After El Deif Ahmed's death on 6 April 1970, Ghanem and Sidhom continued under the same name (Tholathy Adwa'a El Masrah) until 1982. The two most famous plays by Tholathy Adwa'a El Masrah, after 1970, are;
- Mousiqa fi el-haii el-Sharqi (Music in East District)
- Fondo’ El-Talat Wara’at (Three Cards Hotel)
- Al-Mutazawwigun (The Married)
- Ahlan ya Doktor (Welcome Doctor)
- Julio & Romiette

===Political Events Effects===
====Six-Day War====
In 1967, George went into depression because of the Six-Day War in which Egypt was involved and he traveled to Alexandria where on his way he met Mohamed Hamdy Ashour, Governor of Alexandria at that time, who asked him to take a role in a theatrical play.

====1986 Egyptian conscripts riot====
In 1986 Egypt went through security riots of the 1986 Egyptian conscripts riot during which Alhosabir Theater, where George invested most of his money, was set on fire. This event left George with a heart attack, as a result of which he had to travel to London to get treatment. After that event, Sidhom came back to Cairo where he opened a restaurant in 1987 in Egypt where the dishes were named after his theatrical plays.

=== Filmography ===
George participated in over 22 TV shows, 59 movies, 32 theater plays, 6 talk shows, and 5 radio plays.

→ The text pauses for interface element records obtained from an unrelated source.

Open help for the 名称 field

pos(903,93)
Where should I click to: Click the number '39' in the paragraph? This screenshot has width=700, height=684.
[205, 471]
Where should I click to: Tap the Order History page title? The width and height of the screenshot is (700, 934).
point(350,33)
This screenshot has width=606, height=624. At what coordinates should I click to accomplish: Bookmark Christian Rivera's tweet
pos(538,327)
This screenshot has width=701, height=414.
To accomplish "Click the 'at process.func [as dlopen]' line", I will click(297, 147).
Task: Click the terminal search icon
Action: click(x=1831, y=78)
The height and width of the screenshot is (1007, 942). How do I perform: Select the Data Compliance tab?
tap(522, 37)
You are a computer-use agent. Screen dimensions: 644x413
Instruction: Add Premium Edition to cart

Some of his work includes;
- 1966: 30 Days in Prison
- 1967: My Wife's Dignity
- 1967: Maabodat El Gamahir
- 1968: Al Zawaj ala El-Tarika El-Haditha
- 1973: Al-Bahth An Fadiha
- 1974: Fondo’ el-Talat Wara’at (Three Cards Hotel)
- 1977: Uncle Zizo Habibi
- 1978: Ragab fo' safeeh sakhen (ragab above a hot tinplate)
- 1978: Al-Motazawegoon (The Married)
- 1980: Qassr fel hawa' (a palace in the air)
- 1982: Al matooh (the idiot)
- 1982: Al-Garage (the garage)
- 1982: Gharib Fi Baity
- 1985: Al Shaqa Men Haa Al Zoga (The Apartment Belongs to the Wife)
- 1994: Hob Fel Takhsheeba

===Retirement===
In the mid-nineties the Tax Authority seized Sidhom's stage in an event at which he discovered that his brother Amir Sidhom mortgaged the stage without his awareness and traveled after that to United States. Because of this event George had a brain stroke that left him with paralysis in his right side of the body and affected his movement and speech which forced him to retire.

===Last Appearance===
Sidhom's last work was in a television advertisement for Pepsi in Ramadan of 2014, where he appeared alongside Samir Ghanem and Sherine where they dressed in similar clothes to what they wore in their actual play back in 1978.

==Death==
Sidhom died on 27 March 2020 inside a private hospital in Heliopolis, Egypt after a long struggle with his health.